By Cesar Gorillo
THE world’s greatest miser (kuripot) ever recorded was a woman by the name of Hetty Green of Massachussets, US.
She was born in the year 1834 and died in 1916 and lived in New Bradford, Massachussets. She lived with her grandfather by five years old, read the Financial Times by six and became a family bookkeeper at age 15.
Her family profited from the whaling fleet business and also with the trade in China. Thus, when her parents died, she was left with a fortune of $7.5 million which she wisely invested in the Civil War Bonds at that time. She went on to invest in the stocks of Wall Street until her fortune reached $l02 million.
To save on costs in clothing, she only wore a single dress in her whole lifetime and only ate nuts to save on food. When she heard that her aunt died, she filed a case against the estate telling the court that she was the sole heir of the $2-million inheritance. She lost in that case.
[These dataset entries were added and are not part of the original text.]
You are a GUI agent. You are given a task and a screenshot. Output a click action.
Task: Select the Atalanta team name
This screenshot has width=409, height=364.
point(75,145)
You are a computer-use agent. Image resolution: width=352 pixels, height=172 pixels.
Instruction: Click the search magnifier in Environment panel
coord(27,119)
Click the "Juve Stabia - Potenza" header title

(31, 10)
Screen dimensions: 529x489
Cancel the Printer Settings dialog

At age 33, she married but she got sure that her future husband sign a pre-nuptial agreement that he will not share a single centavo of the money she earned prior to their marriage. But they had a very unhappy marriage because they frequently quarreled about money. She also quarreled with the relatives of her husband because she was always afraid they were trying to get money from her.
Things came into heed when they had a violent quarrel because her husband wanted to have their child hospitalized due to a cut in the leg but she argued that they find a hospital for free. Due to the late hospitalization of the child, the leg had to be amputated later because of gangrene.
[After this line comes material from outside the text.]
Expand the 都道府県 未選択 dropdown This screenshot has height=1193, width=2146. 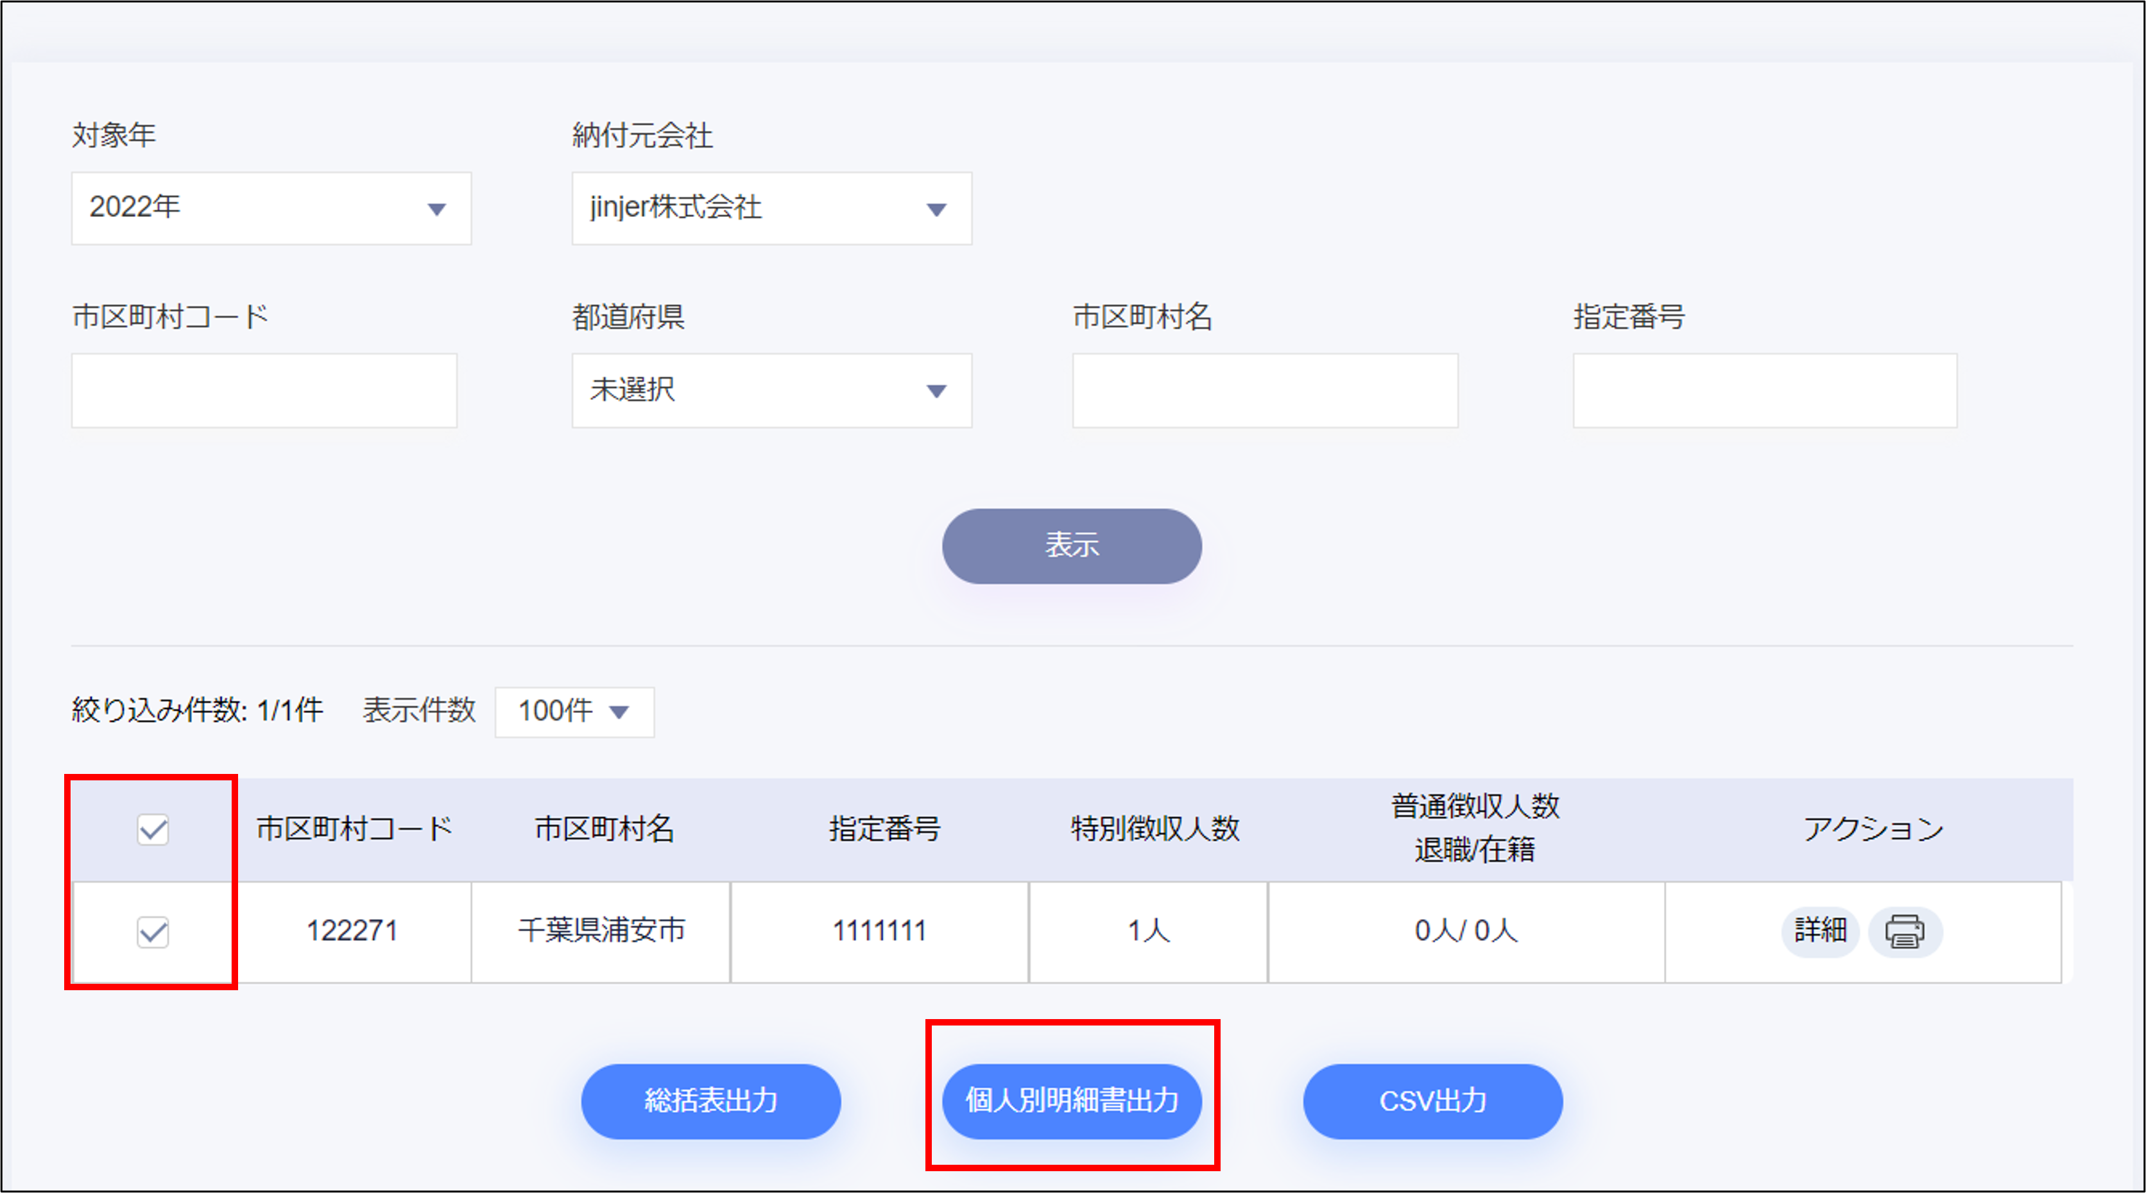pyautogui.click(x=771, y=390)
One night, her husband was looking for her because she had not gone home. Her husband was surprised to find her looking at all the areas near their home because a stamp worth two cents was lost and she wanted to find it because she could not afford to lose two cents.
Finally, age caught up with her and she suffered a series of strokes. Her family wanted her confined in a hospital but she would have none of it because it would only cost her money.
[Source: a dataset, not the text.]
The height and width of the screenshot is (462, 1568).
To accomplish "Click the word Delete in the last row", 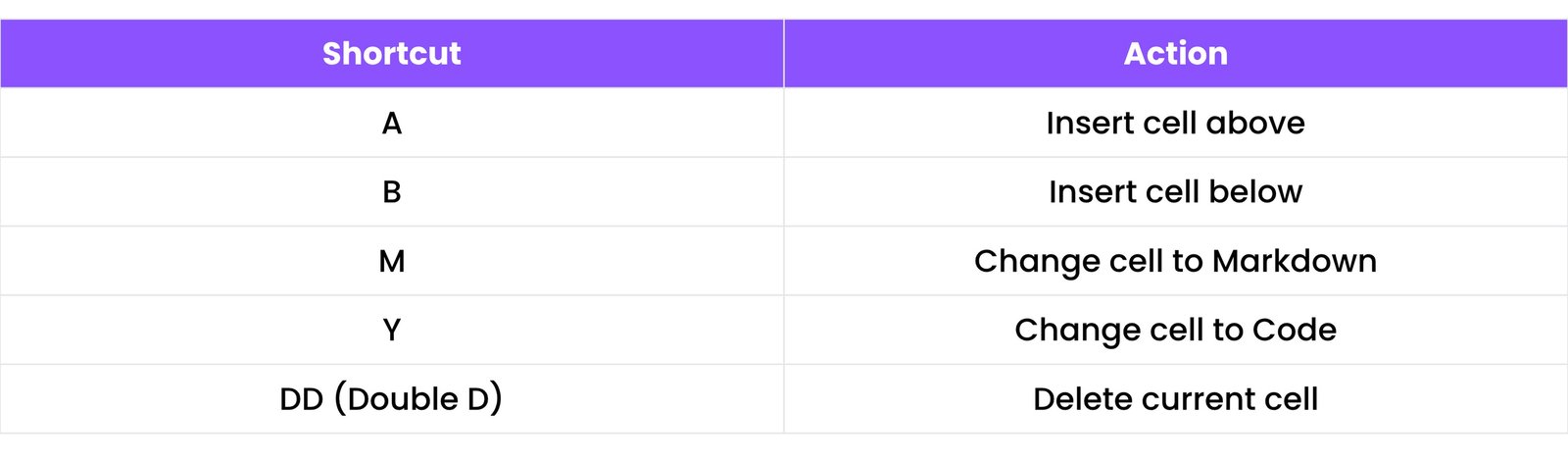I will coord(1083,399).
When she died at the age of eighty eight, her children were shocked to find that her balance in the bankbook totaled $l.68 billion by today’s standards.
However, her children were not able to inherit her serious miserly ways and spent her money as they wanted. They even allowed the government free use of her estate for nuclear research and exploration. Before her last child died, she willed to several charities billions of their estate to which has been of use up to now by those who benefitted from her billions.